Natalio Botana señala que el tema del Estado estará en el centro del debate en los próximos años. Ello concuerda plenamente con los análisis y reflexiones provenientes tanto del campo de la ciencia política como económica. Las consecuencias sociales de las reformas económicas, los múltiples efectos de la globalización, las formas generalizadas de la corrupción pública y privada, la reaparición de los más variados intereses minoritarios, son algunos de los motivos en los que esos análisis encuentran sustento.
En el intrincado campo de lo socio-económico, la reaparición del tema del Estado no es ajena al aluvión de las reformas de libre mercado que tiñieron de un color definido la década de los noventa. Estudios recientes en teoría económica aseveran que bajo ciertas circunstancias (como la inexistencia de determinados mercados o la presencia de información incompleta), los sistemas de libre mercado no son eficientes en la asignación de recursos. Más aún, algunos concluyen que en estos casos la intervención estatal es necesaria no sólo para asegurar cierto bienestar material a todos y cada uno de los miembros de una sociedad, sino también para la promoción del desarrollo económico.
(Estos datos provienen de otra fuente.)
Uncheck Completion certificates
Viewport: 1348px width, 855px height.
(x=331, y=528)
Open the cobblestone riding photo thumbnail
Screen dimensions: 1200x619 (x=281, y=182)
Sin embargo, las implicancias de estos hallazgos no terminan de perforar la columna sobre la que se erigen las antiguas críticas a la intervención del Estado, y corroboradas de tantas maneras por nuestra historia. ¿Qué es lo que asegura que el Estado haga lo que debe y no lo que no debe? ¿Es que acaso el Estado ha dejado de ser inmune a los intereses privados, y por lo tanto está asegurada su intervención en favor del bien común y no de los bienes particulares?
Si se acepta como premisa general que corresponde al Estado la realización de determinadas acciones, la pregunta siguiente es ¿cuál es el diseño institucional que debe asumir? Y ello, a su vez, según un insoslayable criterio de eficiencia respecto de la construcción del bien común. En ese sentido, se podría pensar que una tarea futura de la reforma estatal es, por una parte, dotar al Estado de instrumentos efectivos para su acción y, por otra, crear incentivos para que los actores estatales tiendan a actuar siempre en favor del bien común.
Ese nuevo diseño institucional deberá considerar tres niveles de interacciones en el Estado. Primero, aquellas que se dan en el Estado mismo, entre sus agentes y funcionarios, en lo que hace a la organización interna del gobierno. Segundo, las interacciones entre los agentes y funcionarios del Estado y los políticos elegidos por los ciudadanos, alrededor del control efectivo que éstos deben tener sobre los primeros. Y, finalmente, las interacciones que se dan entre los políticos y los ciudadanos, sobre la responsabilidad de los primeros respecto de los segundos, y los modos de sanción efectiva de los ciudadanos a los políticos.
El fortalecimiento del Estado a través de un nuevo diseño de sus instituciones podría convertirlo en un instrumento efectivo para la realización del bien común. El cual, parafraseando a Botana, no se construye sólo con el genio de sus protagonistas, sino con la calidad de los instrumentos que se sea capaz de diseñar, e implementar.